The FBI in collaboration with various international law-enforcement agencies has seized the servers and source code for the RedLine and Meta stealers as part of Operation Magnus, and US authorities have charged one of RedLine’s developers with various crimes. The stealers are responsible for the theft of millions of unique credentials from international victims, authorities said.
The intelligence bureau and the US Department of Justice (DoJ) are among several international agencies — including Dutch National Police, Belgian Federal Police, Belgian Federal Prosecutor’s Office, UK National Crime Agency, Australian Federal Police, Portuguese Federal Police, and Eurojust — that on Oct. 28 disrupted the operation of the cybercriminal group behind the stealers, which authorities claim are “pretty much the same” malware in a video posted on the operation’s website.
Investigations into RedLine and Meta started after authorities learned about the potential of servers in the Netherlands being linked to the malware, according to a press statement by the European Union Agency for Criminal Justice Cooperation. Investigators went on to discover that more than 1,200 servers in dozens of countries were running the stealers.
Authorities eventually collected victim log data stolen from computers infected with RedLine and Meta, identifying millions of unique usernames and passwords, as well as email addresses, bank accounts, cryptocurrency addresses, and credit card numbers that have been stolen by various malware operators. Moreover, the DoJ believes that there is still more stolen data to be recovered, it said in a press statement on Operation Magnus.
Law enforcement also seized source code for RedLine and Meta as well as REST-API servers, panels, stealers, and Telegram bots that were being used to distribute the stealers to cybercriminals. Both malwares are typically are sold via cybercrime forums and through Telegram channels that offer customer support and software updates.
RedLine Developer Charged by the DoJ
As part of the US operation, the DoJ has charged Maxim Rudometov, one of the developers and administrators of RedLine, with access device fraud, conspiracy to commit computer intrusion, and money laundering. If convicted, Rudometov faces a maximum penalty of 10 years in prison for access device fraud, five years in prison for conspiracy to commit computer intrusion, and 20 years in prison for money laundering.
The DoJ also unsealed a warrant issued in the Western District of Texas that authorized law enforcement to seize two domains used by RedLine and Meta for command and control (C2). Dutch police also took down three servers associated with the stealers in the Netherlands, and two more people associated with the criminal activity were taken into custody in Belgium.
Assistant US Attorney G. Karthik Srinivasan is prosecuting the case in the US, while the investigation in Texas is being conducted by the FBI Austin Cyber Task Force, which includes the Naval Criminal Investigative Service, IRS Criminal Investigation, Defense Criminal Investigative Service, and Army Criminal Investigation Division, among other agencies.

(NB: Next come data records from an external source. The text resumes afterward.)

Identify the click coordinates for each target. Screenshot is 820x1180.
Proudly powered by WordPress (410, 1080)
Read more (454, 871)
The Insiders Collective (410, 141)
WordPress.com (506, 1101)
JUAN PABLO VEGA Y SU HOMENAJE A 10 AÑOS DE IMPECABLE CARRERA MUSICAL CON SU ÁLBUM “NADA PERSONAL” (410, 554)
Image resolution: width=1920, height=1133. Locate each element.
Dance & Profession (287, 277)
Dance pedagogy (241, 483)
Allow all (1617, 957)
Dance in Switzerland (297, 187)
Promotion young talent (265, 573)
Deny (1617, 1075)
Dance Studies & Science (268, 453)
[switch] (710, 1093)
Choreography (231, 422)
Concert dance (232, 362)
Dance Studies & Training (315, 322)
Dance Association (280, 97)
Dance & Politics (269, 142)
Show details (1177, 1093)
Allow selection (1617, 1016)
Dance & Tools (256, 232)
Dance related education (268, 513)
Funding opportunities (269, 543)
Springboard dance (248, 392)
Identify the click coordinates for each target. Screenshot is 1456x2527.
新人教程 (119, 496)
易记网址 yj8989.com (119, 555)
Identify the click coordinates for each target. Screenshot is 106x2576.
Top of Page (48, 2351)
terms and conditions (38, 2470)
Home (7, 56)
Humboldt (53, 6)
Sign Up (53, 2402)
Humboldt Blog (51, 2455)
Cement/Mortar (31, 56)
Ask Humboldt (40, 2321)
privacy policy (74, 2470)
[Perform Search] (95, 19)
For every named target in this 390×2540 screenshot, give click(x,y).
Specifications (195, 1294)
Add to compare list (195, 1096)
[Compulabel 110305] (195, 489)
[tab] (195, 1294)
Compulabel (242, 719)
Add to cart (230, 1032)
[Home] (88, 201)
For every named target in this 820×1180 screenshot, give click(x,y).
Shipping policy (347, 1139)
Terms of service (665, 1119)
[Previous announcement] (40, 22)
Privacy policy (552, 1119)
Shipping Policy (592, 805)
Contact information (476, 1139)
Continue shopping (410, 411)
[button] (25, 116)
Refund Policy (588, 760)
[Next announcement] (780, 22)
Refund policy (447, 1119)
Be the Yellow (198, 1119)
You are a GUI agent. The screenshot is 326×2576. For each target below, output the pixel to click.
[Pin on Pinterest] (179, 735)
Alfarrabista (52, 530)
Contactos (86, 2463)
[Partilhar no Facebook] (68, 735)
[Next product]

Widespread Stealer Distribution
RedLine Stealer is a malware-as-a-service (MaaS) platform sold via Telegram and online hacker forums that targets browsers to collect various data saved by the user, including credentials and payment card details. It can also take a system inventory to assess the attack surface for further attacks.
To that end, RedLine also can perform other malicious functions, such as uploading and downloading files, and executing commands. Meta meanwhile is basically a clone of RedLine that performs similar functions and also operates through an MaaS model.
Because of their widespread availability, both stealers have been used by threat actors with various levels of sophistication. Advanced actors have distributed the stealers as an initial vector upon which to perform further nefarious activity, such as delivering ransomware, while unsophisticated actors have used one or the other of the stealers to get into the cybercriminal game to steal credentials. Those credentials are often sold to other cybercriminals on the Dark Web to continue the cycle of cybercrime.
One popular way cybercriminals have distributed the stealers is to hide them behind Facebook ads, including ones promoting AI chatbots like ChatGPT and Google Bard. Other attack vectors have used phishing to embed the stealers in malicious files or links attached to emails.
International authorities plan to continue their investigations into the criminals using data stolen by the infostealers. For people concerned they may have been criminalized by RedLine and/or Meta, ESET is offering an online tool to allow people to check to see if their data was stolen and what steps they should take if it has.